Anthropic has introduced Claude 3.7 Sonnet, its latest AI model, and Claude Code, an agentic coding tool available in a limited research preview. The company in its blog post mentioned that Claude 3.7 Sonnet is “the first hybrid reasoning model on the market” and allows users to choose between near-instant responses and extended, step-by-step reasoning.
Claude 3.7 Sonnet is available across all Claude plans, including Free, Pro, Team, and Enterprise, as well as through Anthropic’s API, Amazon Bedrock, and Google Cloud’s Vertex AI. Extended thinking mode is not included in the free tier. The pricing remains unchanged from previous models at $3 per million input tokens and $15 per million output tokens, which includes thinking tokens.

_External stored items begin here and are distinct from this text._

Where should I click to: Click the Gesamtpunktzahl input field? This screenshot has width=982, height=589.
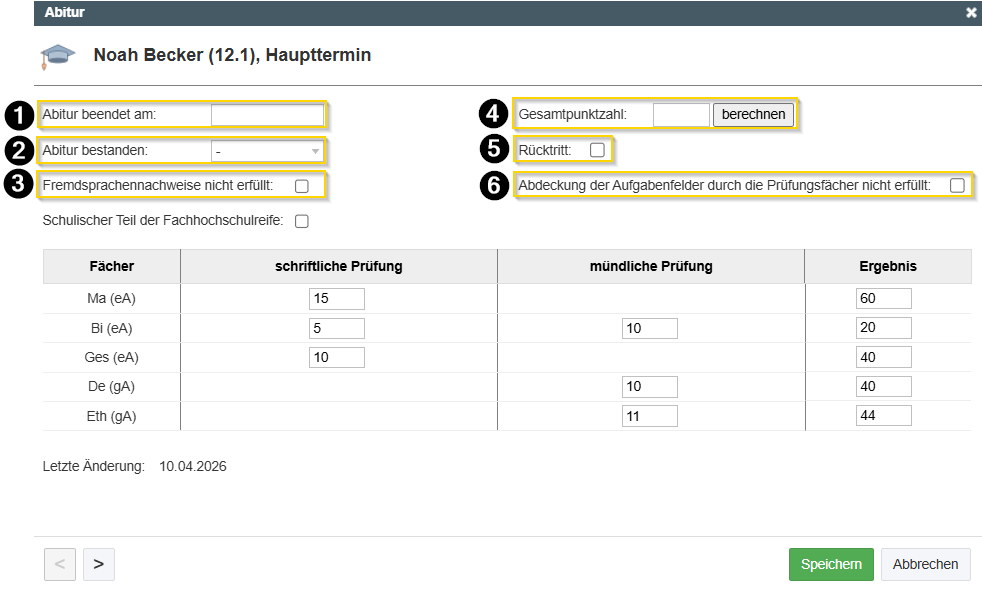click(681, 115)
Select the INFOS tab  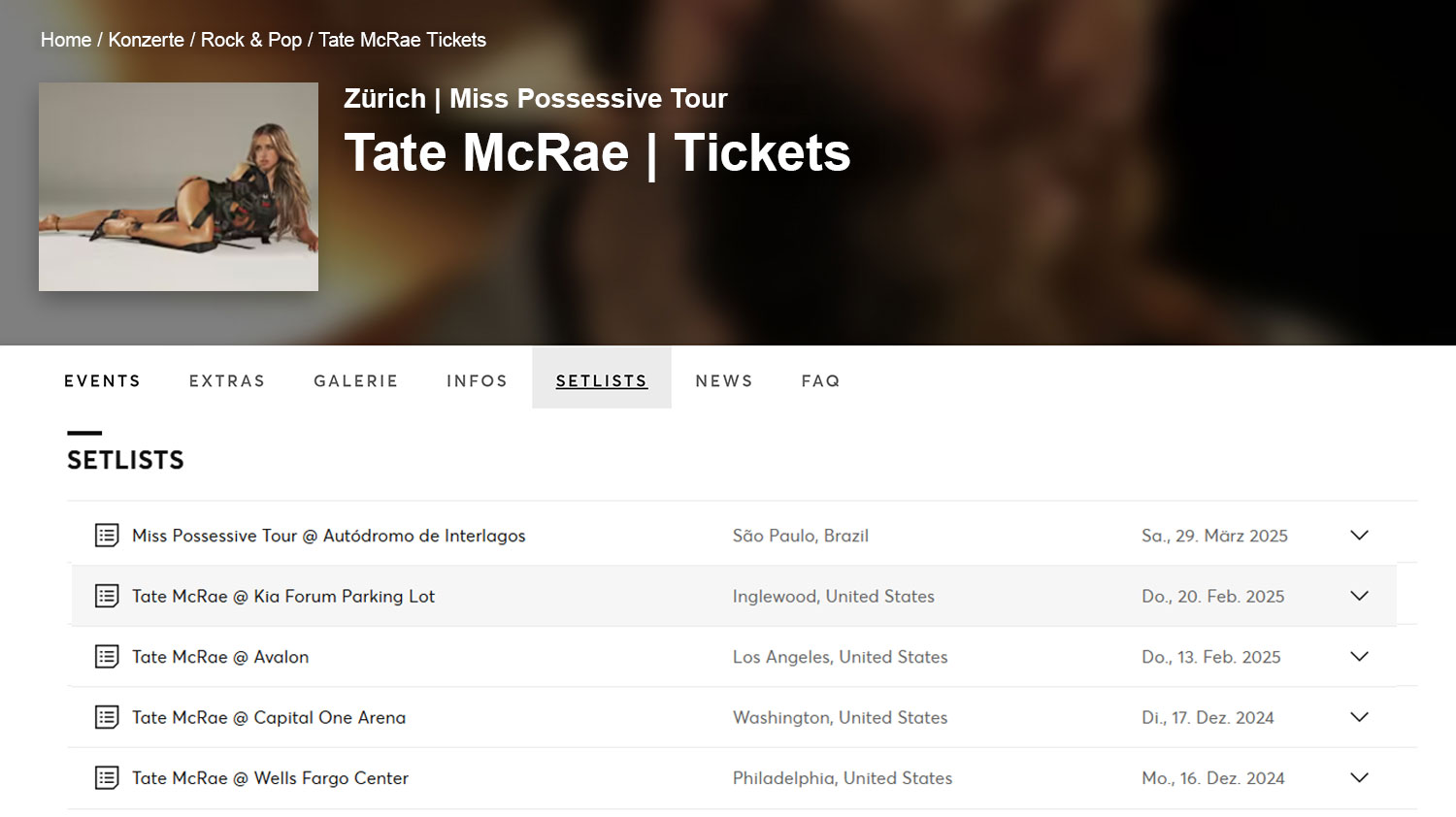pyautogui.click(x=477, y=380)
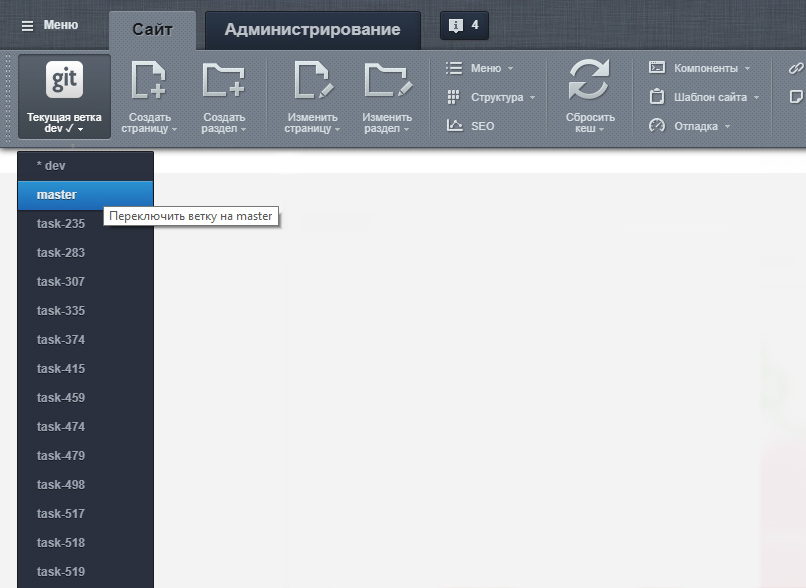This screenshot has height=588, width=806.
Task: Click the 'Отладка' gauge icon
Action: click(x=657, y=126)
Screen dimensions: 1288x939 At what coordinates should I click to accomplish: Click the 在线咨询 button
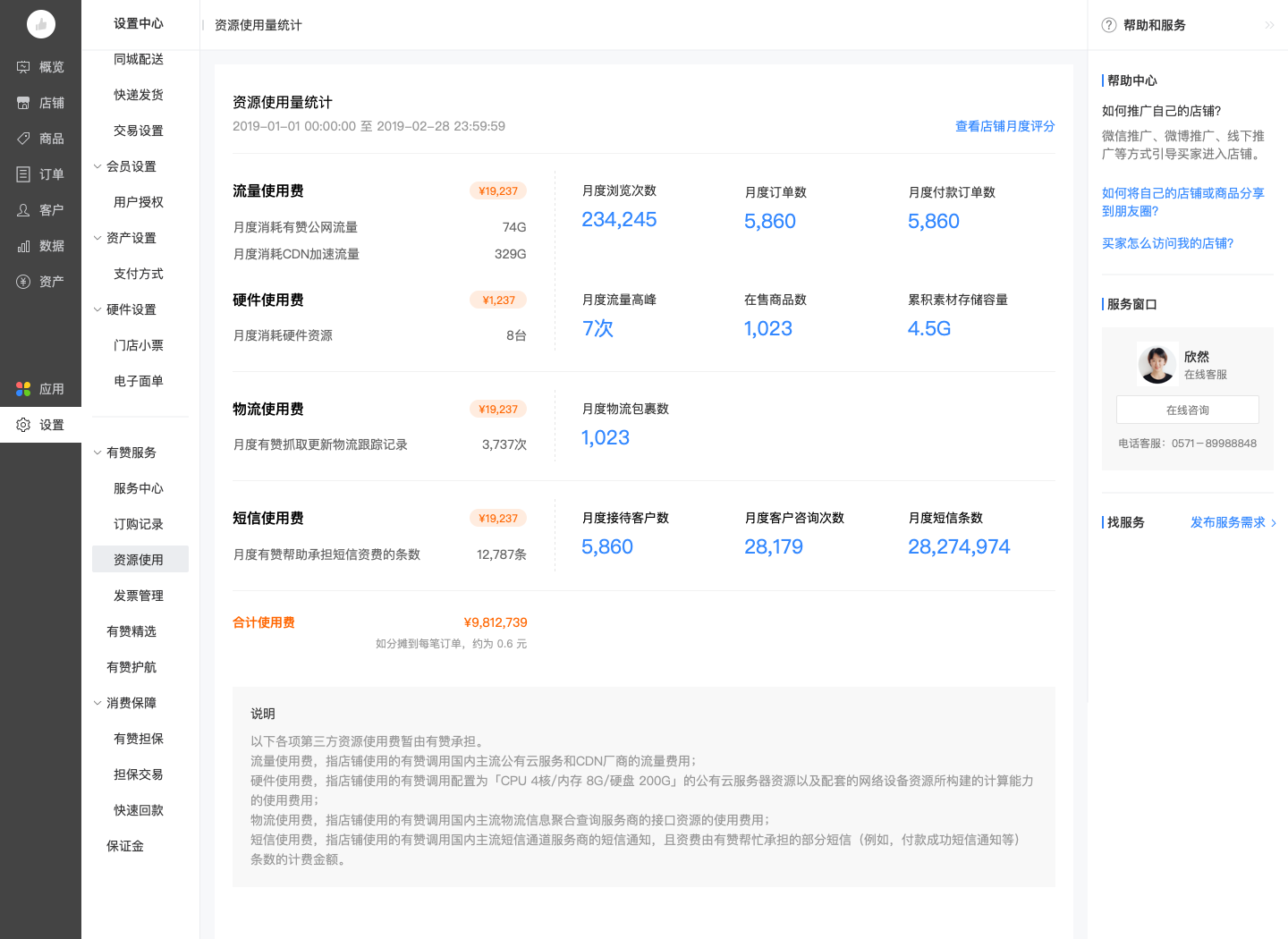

Anthropic describes Claude 3.7 Sonnet as “both an ordinary LLM and a reasoning model in one.” Users can decide when the model should generate a quick response or engage in a deeper reasoning process.
In API applications, users can also define a thinking budget, limiting the number of tokens used for extended reasoning up to a maximum of 128K tokens. The company said that this approach allows for a trade-off between response speed, cost, and output quality.
The model has been optimised for real-world applications rather than competition-style tasks in maths and computer science. Early testing has shown improvements in coding and front-end web development.
According to Anthropic, “Cursor noted Claude is once again best-in-class for real-world coding tasks,” while companies such as Cognition, Vercel, Replit, and Canva have reported improvements in areas such as full-stack development, tool usage, and production-ready code generation.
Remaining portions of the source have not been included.